My wife and I have decided to divorce after just over 2 years of marriage (known each other for 8 years). I have a 12 year old son from my first marriage (separated when he was only 2), who we have on weekends. What is the best way to explain this divorce and his step mom no longer being in his life? I don't want to go into details with him, but I want him to understand that love and relationships are good things, they just don't always work out. I never really thought I would be here, but I don't want my choices to negatively affect his view of relationships as he grows up.

Any tips would be appreciated. Thanks.


----------



## Left With 4.5 (Aug 4, 2012)

I think he already knows. Kids are very smart and they can see, feel, sense things, even if you never showed it in front of him. He's old enough to know and see the truth. Good luck.


----------



## Couleur (Apr 4, 2012)

Seems to me that you can simply tell your son that you and your wife have decided to split. Since he's already familiar with divorce, you won't have to explain what this means. 

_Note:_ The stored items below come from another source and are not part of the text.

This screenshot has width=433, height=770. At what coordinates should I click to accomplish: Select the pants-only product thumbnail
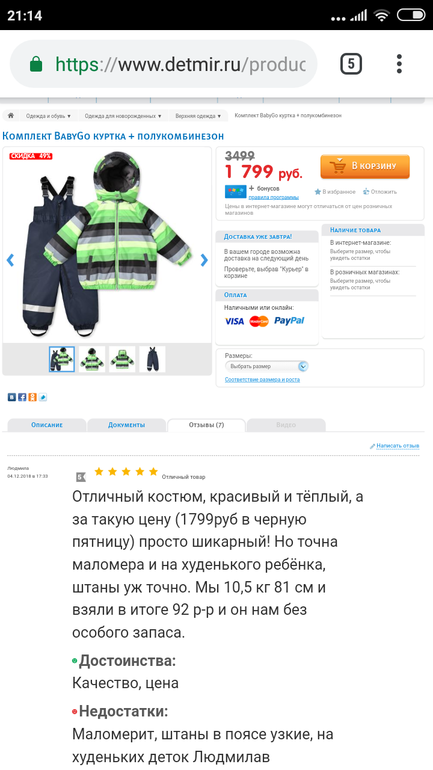click(x=152, y=359)
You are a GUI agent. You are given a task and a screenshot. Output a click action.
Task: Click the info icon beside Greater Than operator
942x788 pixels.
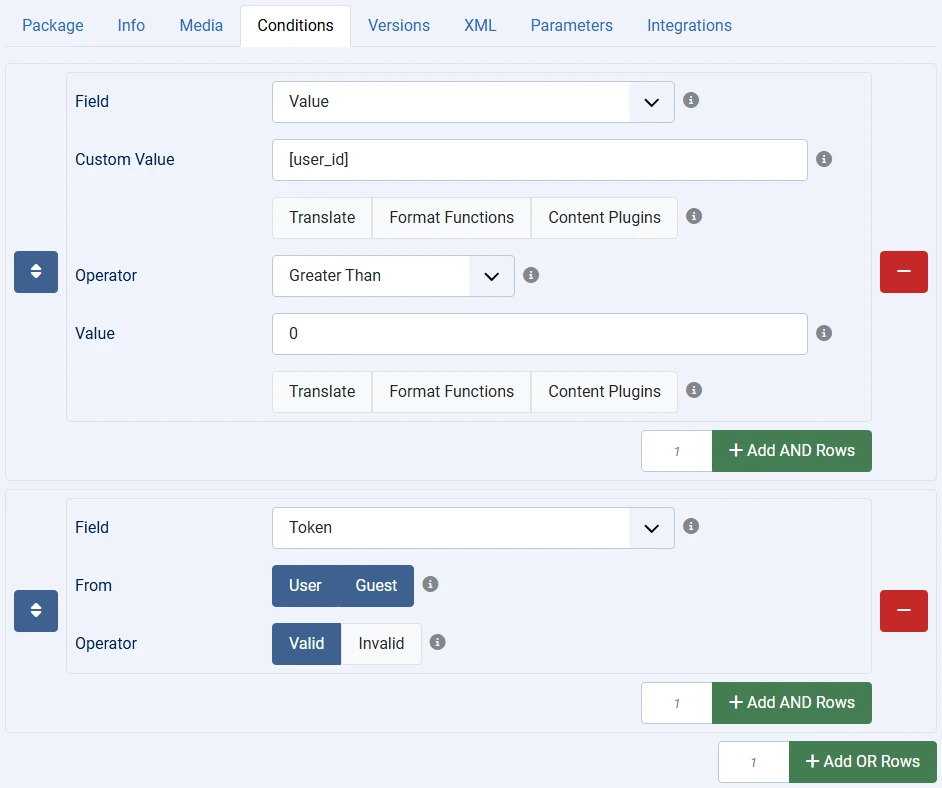[x=531, y=275]
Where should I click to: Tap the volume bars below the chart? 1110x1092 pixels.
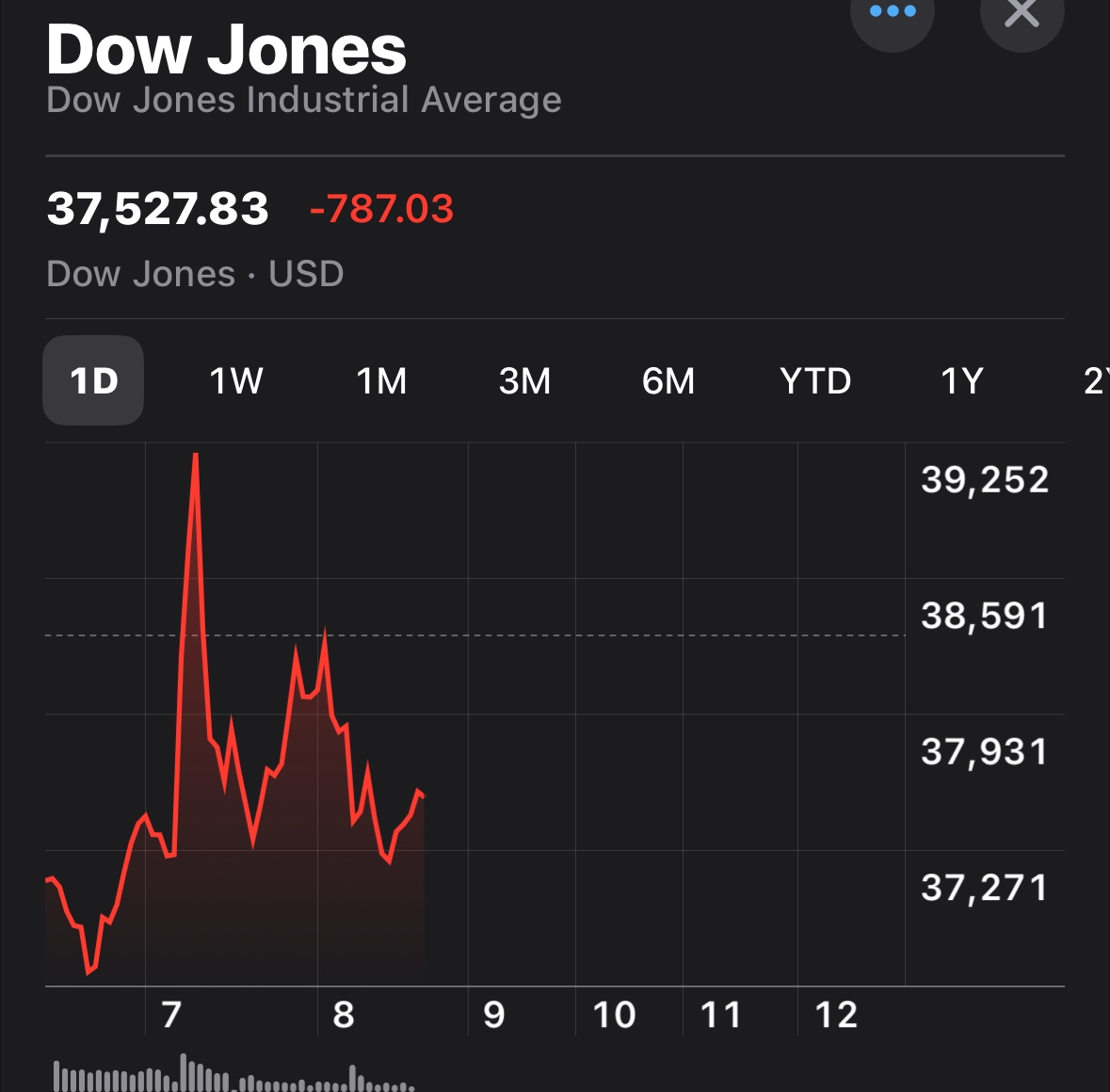click(x=233, y=1074)
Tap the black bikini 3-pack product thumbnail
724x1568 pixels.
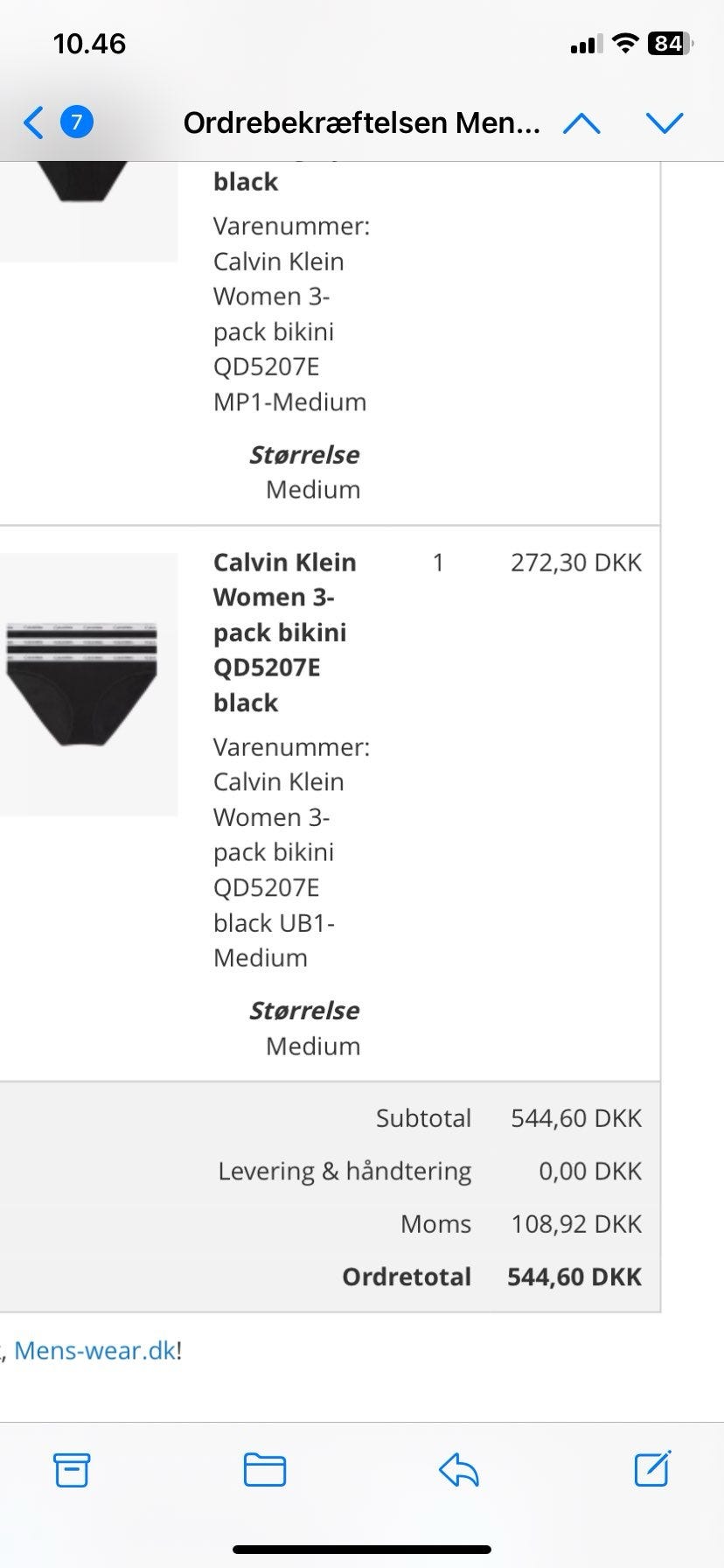(x=83, y=683)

Do your son and your STBEW have a strong relationship? If so, then I'd recommend that you talk to your wife and figure out if she is going to continue to play any role in his life. If not, then you may want to talk to your son about this change specifically.

As far as keeping your son's outlook on relationships positive --
Does your son have a positive relationship model in his mom's (your ex wife's) relationship? Does he have grandparents, aunts/uncles/ cousins with long lasting and happy marriages? If so, you might be able to tell him that while your marriages haven't worked out, there are many examples of happy long lasting relationships and that you want him to know that there is no reason why he won't eventually have one. 

My understanding is that you may need to revisit this point later -- like when your son is college aged. As a 12 year old he is unlikely to worry about whether or not he will be happily married. But, when he is in his early 20s this may be a real concern.


----------



## Pluto2 (Aug 17, 2011)

Don't be surprised if he asks why, and have something ready for him. I'm taking my girls 15, and 10 to a family counselor, although we have a lot of issues to deal with. One thing the counselor told me in our first meeting was that at 10 (and maybe the same for your son), they have a hard time separating bad acts from bad people. In their mind, if someone did something hurtful, they become the bad guy, solely because they have yet to develop the nuiances adults can sometimes discern. 
Also, tell any teachers what is going on. They can be a wonderful resource for you to determine how he's really handling the divorce.


----------